Look, I know Gene Simmons is a cad, and I expected him to be one, even on that bastion of polite mumbling known as NPR. Simmons' caddishness is fine with me: plenty of great rockers - from John Bonham to Johnny Rotten - have been critic-baiting, snot-ejecting, pants-shitting cads and I don't love them any less. What gets me about Simmons is that he has never, ever, for one minute, been even close to a great rocker. The goal with him, in fact, has never been to make great rock and roll - if jazz-polka fusion had been the big-seller in 1974, then, by God, Simmons would have started a mediocre, showy, substanceless jazz-polka band.
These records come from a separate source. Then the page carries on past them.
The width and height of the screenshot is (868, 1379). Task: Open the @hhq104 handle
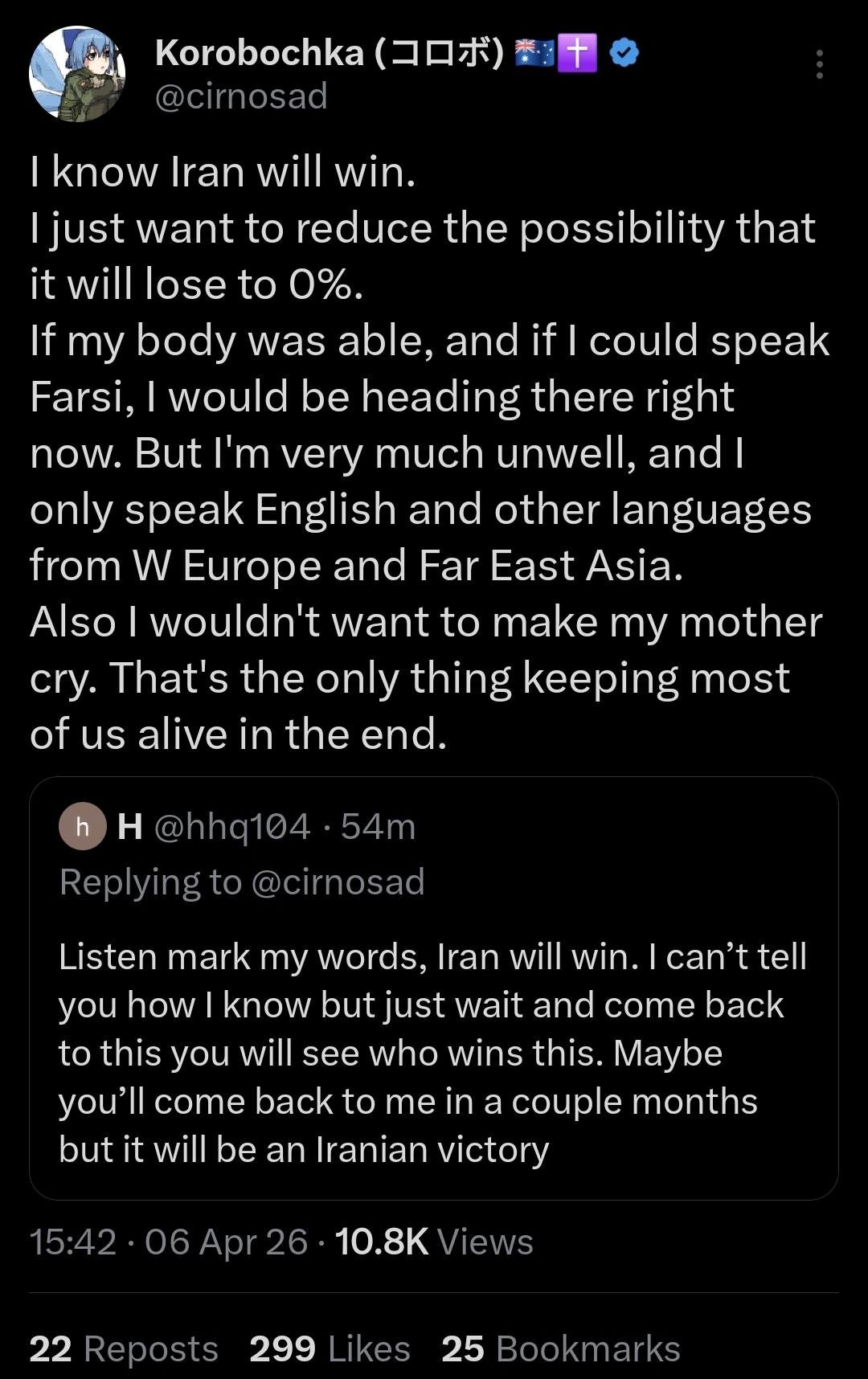coord(231,826)

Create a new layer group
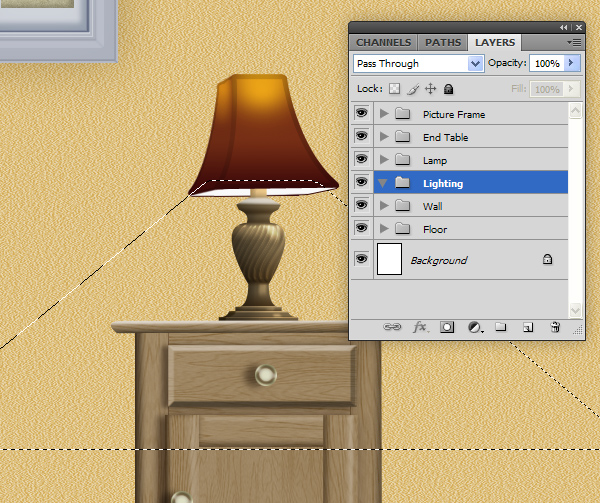tap(501, 326)
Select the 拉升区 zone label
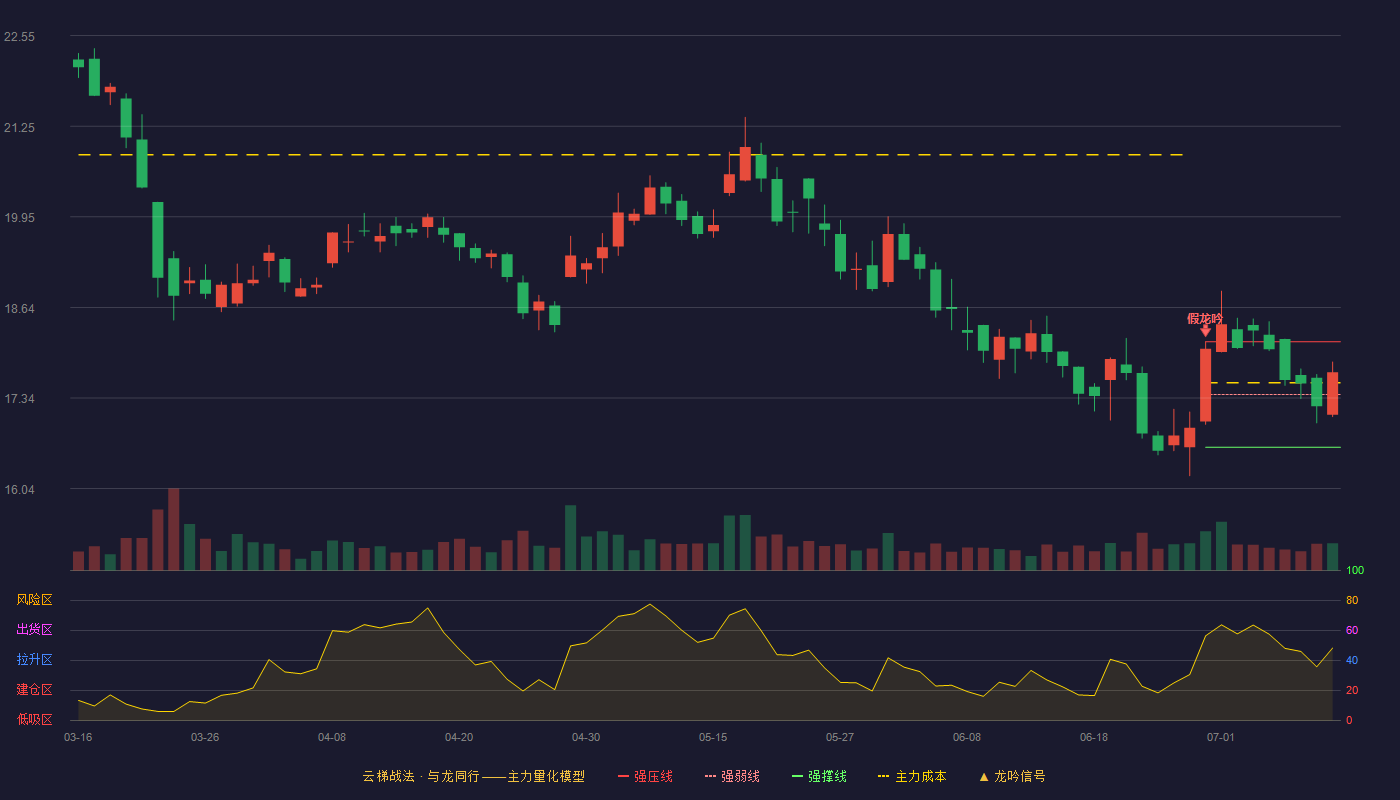This screenshot has height=800, width=1400. (x=34, y=660)
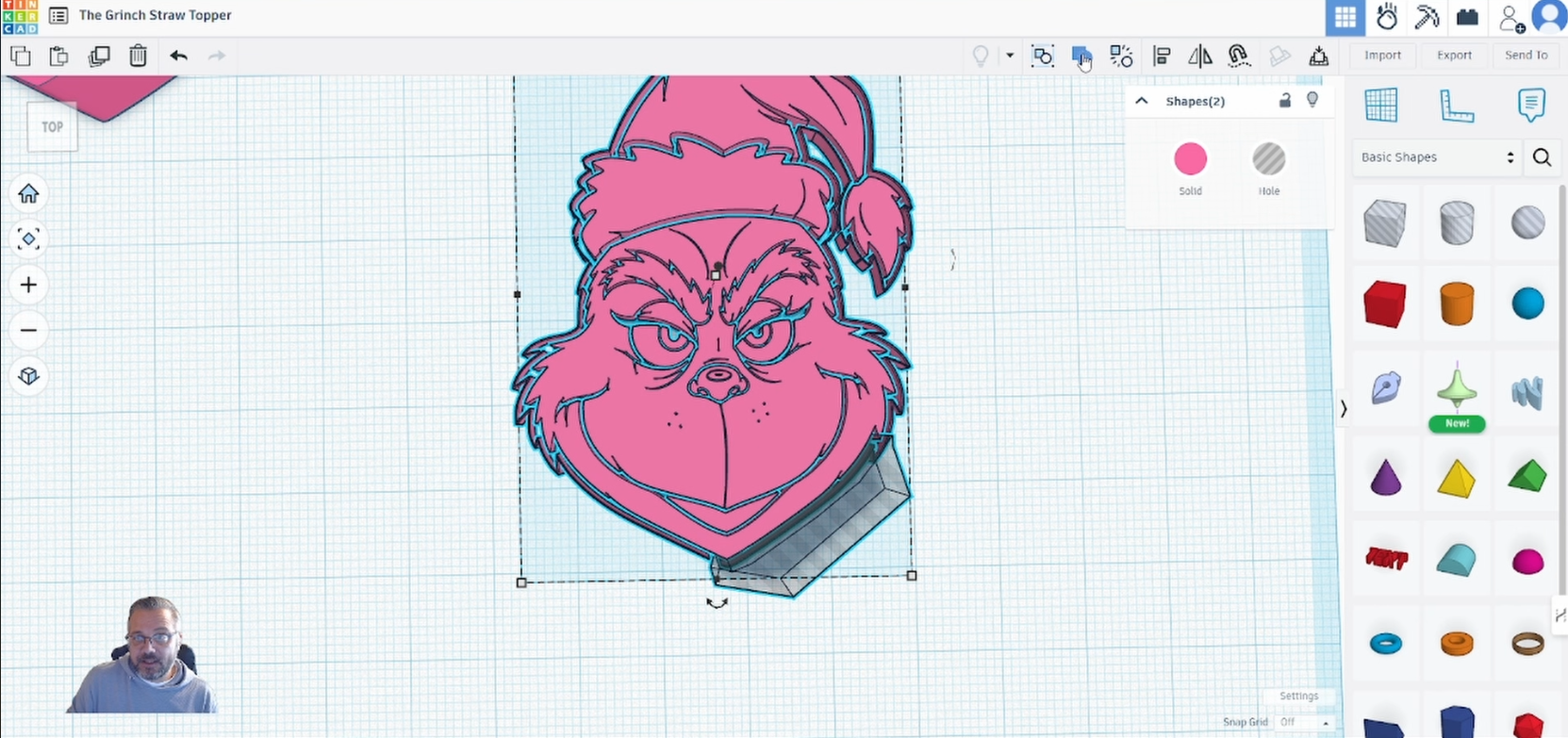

Even at his very best, Simmons's work is just mediocre mid-1970s hard rock - passable as a nostalgic reminder of when you were 14 years old - and little else. Simmons seems to think of himself, though, as a permanent member of the rock pantheon, right up there next to Bon Scott and Mick Jagger.
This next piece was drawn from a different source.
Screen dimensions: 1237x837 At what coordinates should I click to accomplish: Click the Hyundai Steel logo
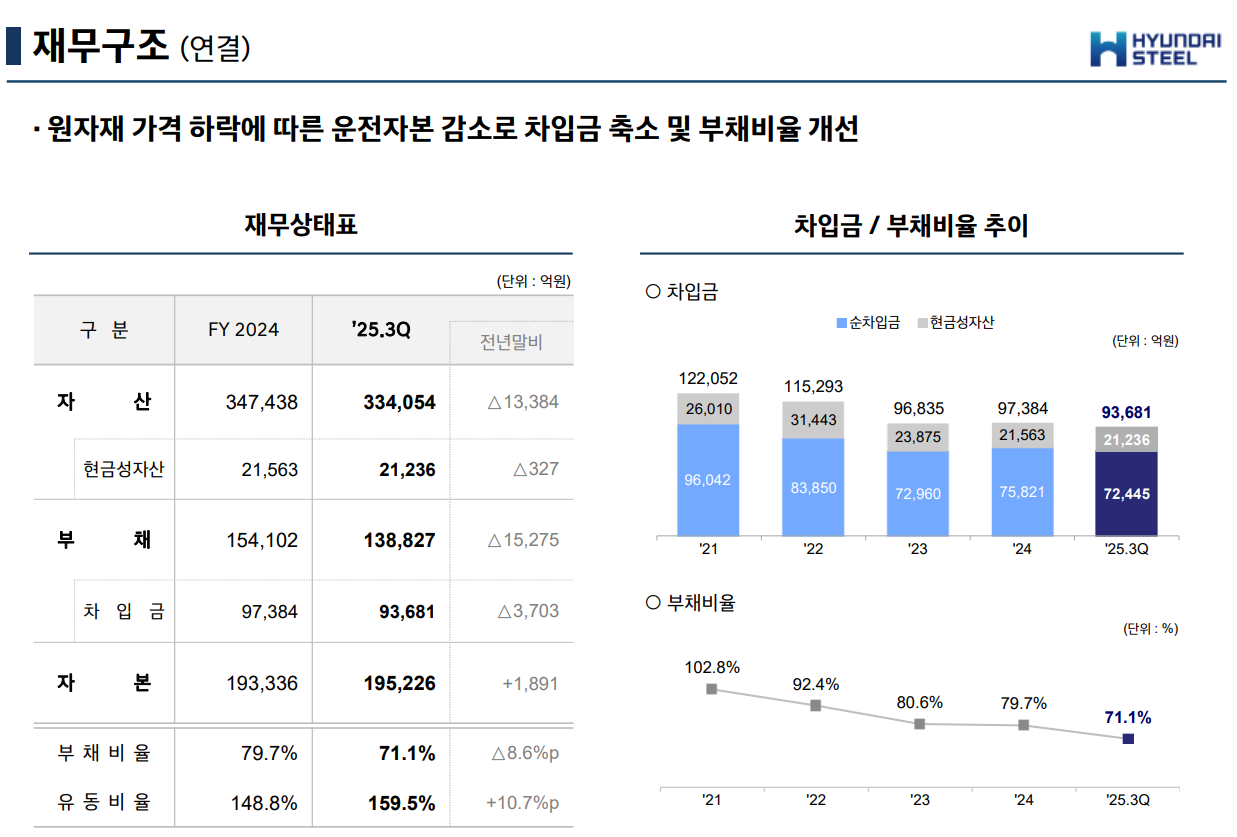1157,48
Even worse, younger generations who are unfamiliar with Kiss' actual work have somehow inherited the vague notion that Simmons belongs in such a pantheon. Listen to the songs: he doesn't. I think he knows it, too, and maybe that's why, desperately, he had to trounce his betters in the only field he could - screwing the largest number of skanky groupies. Actually, I'll bet you Mick Jagger has even beat Simmons in that category, he's just too cool to boast about it.
I'll tell you Gene Simmons' only respectable quality - he's intelligent. Like P.T. Barnum, Simmons is smart enough to know that, in theory, enough PR, hoopla, marketing, and good old-fashioned horseshit will cover an egregious lack of genuinely worthwhile content long enough for its purveyor to get across state lines before anybody realizes they've been had. Also like Barnum, Simmons has enough cynical contempt for humanity to put such a theory into practice. It's not as if men like Simmons are rare - look at the evil genius Lou Pearlman, creator of the Backstreet Boys, NSYNC, and O-Town among many - but it's rare that they're rock stars instead of double-dealing backroom impresarios. Simmons doesn't belong in the spotlight, he belongs behind it, counting his cash in a strained suit and tie like the blank-eyed businessman that the cruel hands of time have all too justly twisted his face to resemble.
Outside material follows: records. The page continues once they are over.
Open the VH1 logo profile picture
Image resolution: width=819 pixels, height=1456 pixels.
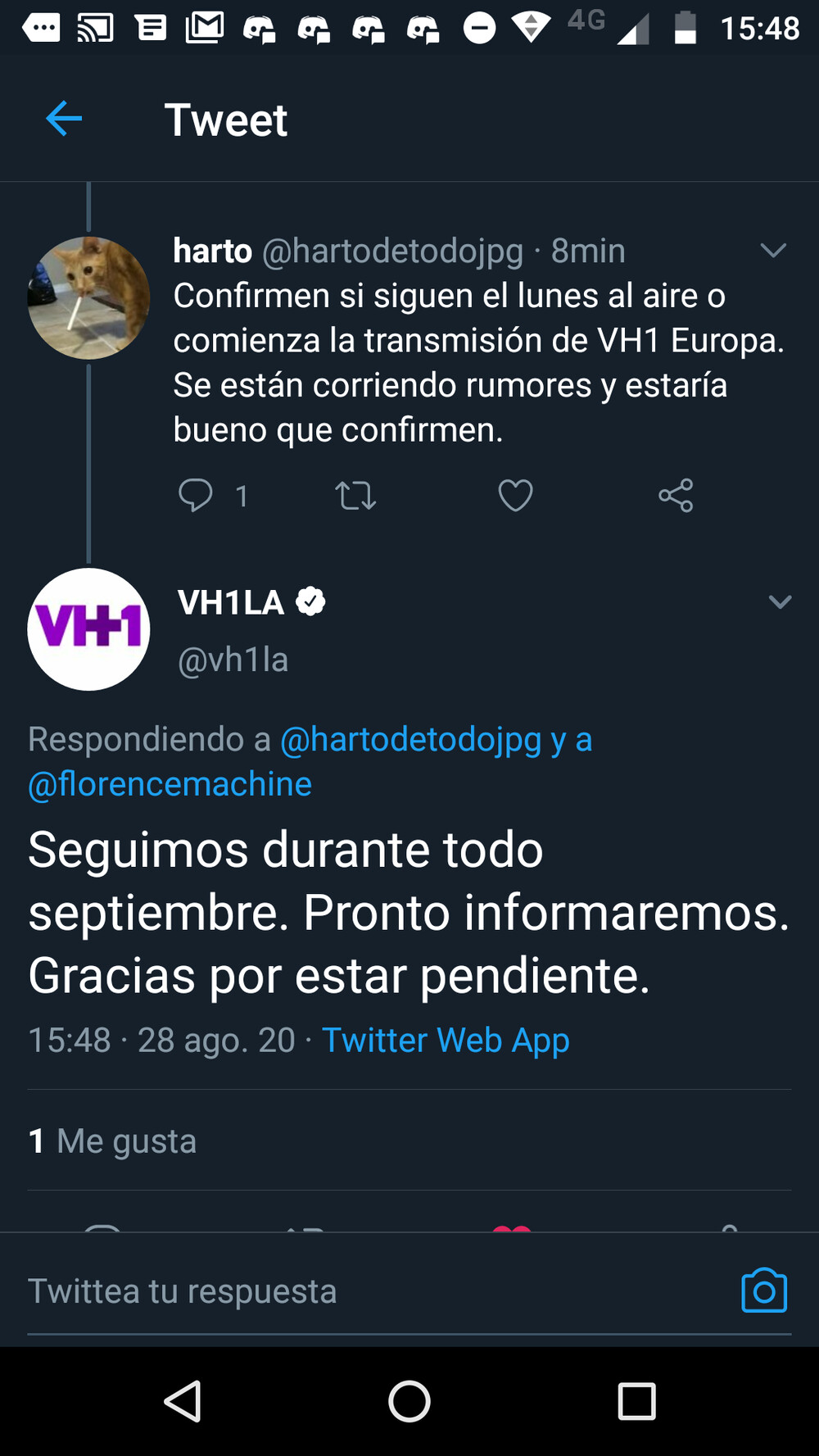[x=88, y=629]
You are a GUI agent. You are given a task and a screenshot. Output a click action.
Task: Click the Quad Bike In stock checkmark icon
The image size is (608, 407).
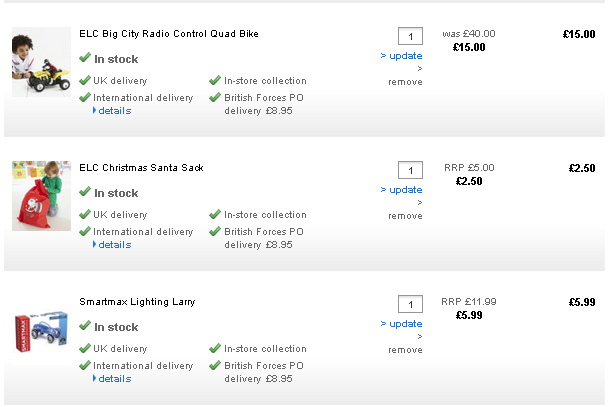click(85, 58)
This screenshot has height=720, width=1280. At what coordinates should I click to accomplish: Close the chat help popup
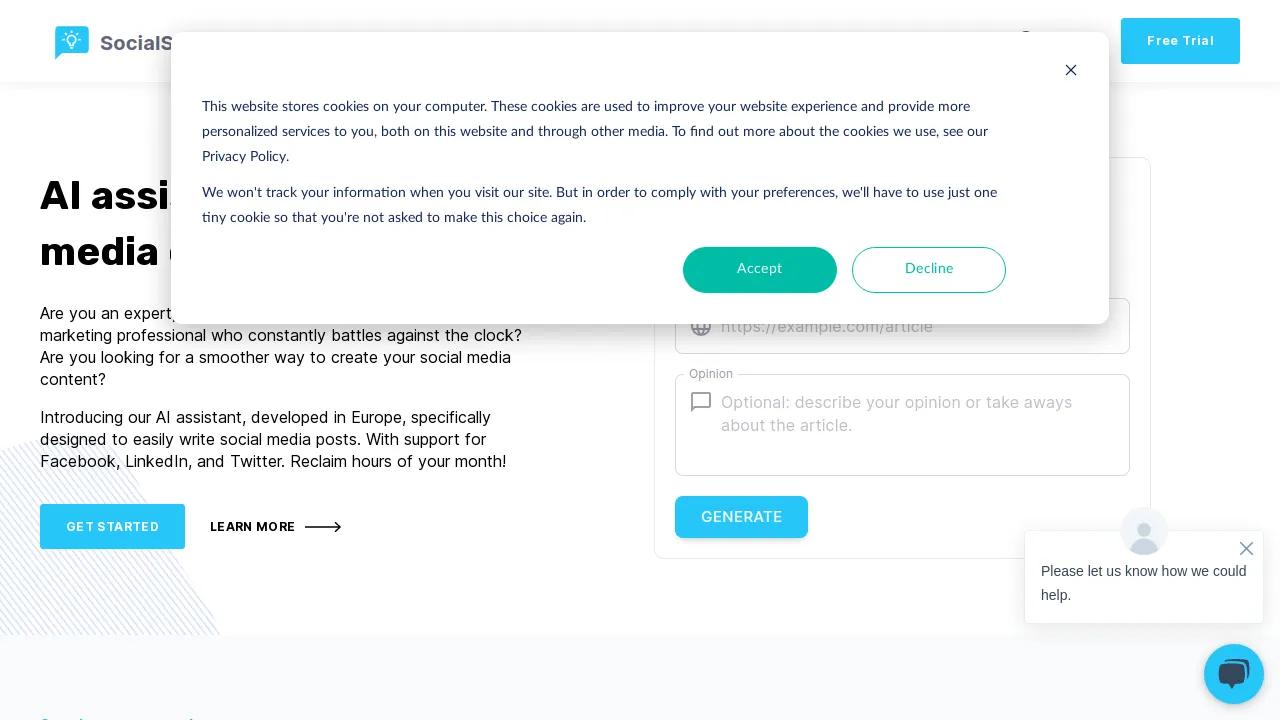pyautogui.click(x=1246, y=548)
In the last decade Kiss has undergone roughly 4 gajillion "last tours" (you'll sell more tickets, you see, if people think it's going to be their absolute last chance to see you) and perfunctorily shuffled off to a justly-earned dormancy, and yet Simmons still refuses to get out of our collective face. His pitiful Terry-Gross-dissing spectacle was just one of a slew of increasingly more desperate PR stunts - including a particularly pathetic bid for "Osbournes"-style fame in a 2-part TV edition of "Extra" - indicating a career in the last stages of a grand-mal death seizure. Let's hope anybody in power of resurrecting that career - VH-1, MTV, Clive Davis - has the human decency to put the defibrillators away and let this patient go. Simmons has spent far too long Tainting the Memory.